D’autant que pour ce qui est de l’isolation par l’extérieur (ITE) entreprise sur l’immeuble de Paris 15ème, les bottes de paille ont été fournies en circuit court, depuis un agriculteur de Seine-et-Marne.
Un chantier-école sur les techniques d’application du biosourcé
La réhabilitation de logements sociaux rue Convention fait donc partie de ces chantiers-écoles, partagés entre de la théorie et la mise en œuvre. C’était d’ailleurs l’occasion pour Volker Ehrlich, architecte de Trait Vivant, de tester une technique de pose, faisant appel à des sangles en polypropylène, afin de fixer les bottes de paille au mur.
L’idée a été trouvée lorsqu’il rénovait sa propre maison, en remplacement des épines de bois, certes robustes mais épuisantes à poser. Si ces dernièreres sont appliquées entre le troisième et le dernier étage de l’immeuble, la partie inférieure a accueilli les bretelles polypropylène. Un mix pour une démarche d'assurabilité et de démontrabilité quant à l’efficacité de la technique.
« L’objectif de Paris Habitat c’est de trouver des techniques reproductibles de chantier (...) La bretelle est venue en opportunité, parce que finalement le chantier se passait bien et on avait envie d’aller plus loin », nous explique Benoît Quertier.
En plus de la performance, ce type d’expérimentation présente un intérêt économique. « Sur le coût, on était à peu près répartis entre quatre parts du gâteau : un quart du coût l’échafaudage, un quart du coût la charpente, un quart du coût l’isolation paille, un quart du coût l’isolation enduit. Le bois a un coût essource important, donc réduire et être encore plus sobre dans l’apport du bois, ça permettrait d’être encore meilleure », développe le chef Patrimoine de Paris Habitat.
Le biosourcé, un tremplin professionnel ?
Au total, les travaux d’ITE ont réuni une soixantaine de bénévoles, dont une majorité d’étudiants ou jeunes diplômés en architecture, ingénierie, voire artisanat du bâtiment. L’occasion pour eux de mettre la main à la pâte, ou plutôt à la terre.
Selon Volker Ehrlich, les matériaux biosourcés incitent à la créativité des professionnels en herbe, mais aussi des plus aguerris. « Les artisans les plus motivés dans le milieu de la charpente ou de la menuiserie, vivent une certaine frustration, puisqu’ils ne peuvent plus exercer leur métier. Ils ne sont devenus que des poseurs », nous expose-t-il.

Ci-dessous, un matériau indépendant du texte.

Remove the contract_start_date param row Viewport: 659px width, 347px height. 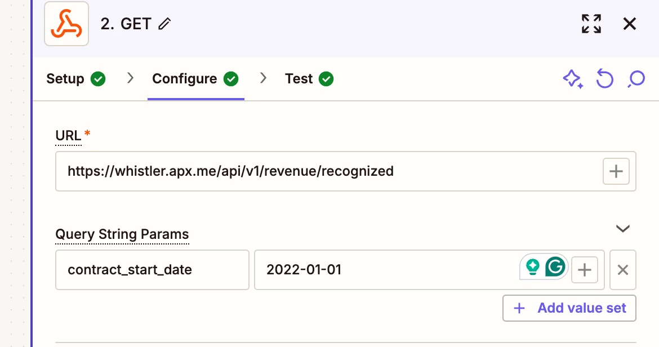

La perte d’un savoir-faire face à une « corset réglementaire » rigide et des décideurs « qui ferment la porte à des solutions viables et sensées et qui permettent de répondre aux enjeux contemporains », abonde l’architecte.
Derrière le recours à l’ITE en paille et au biosourcé en général, il y a chez certains acteurs l’idée de retourner à des matières premières et limiter la casse environnementale. Ce qui donne « de la joie sensorielle, du sens, une orientation » chez les plus jeunes, relève l’architecte Volker Ehrlich.
De quoi provoquer des vocations dans l’artisanat du bâtiment. Les pénuries de main d'œuvre sont toujours y sont encore prégnantes. En particulier dans la rénovation, secteur qui cherche à former davantage.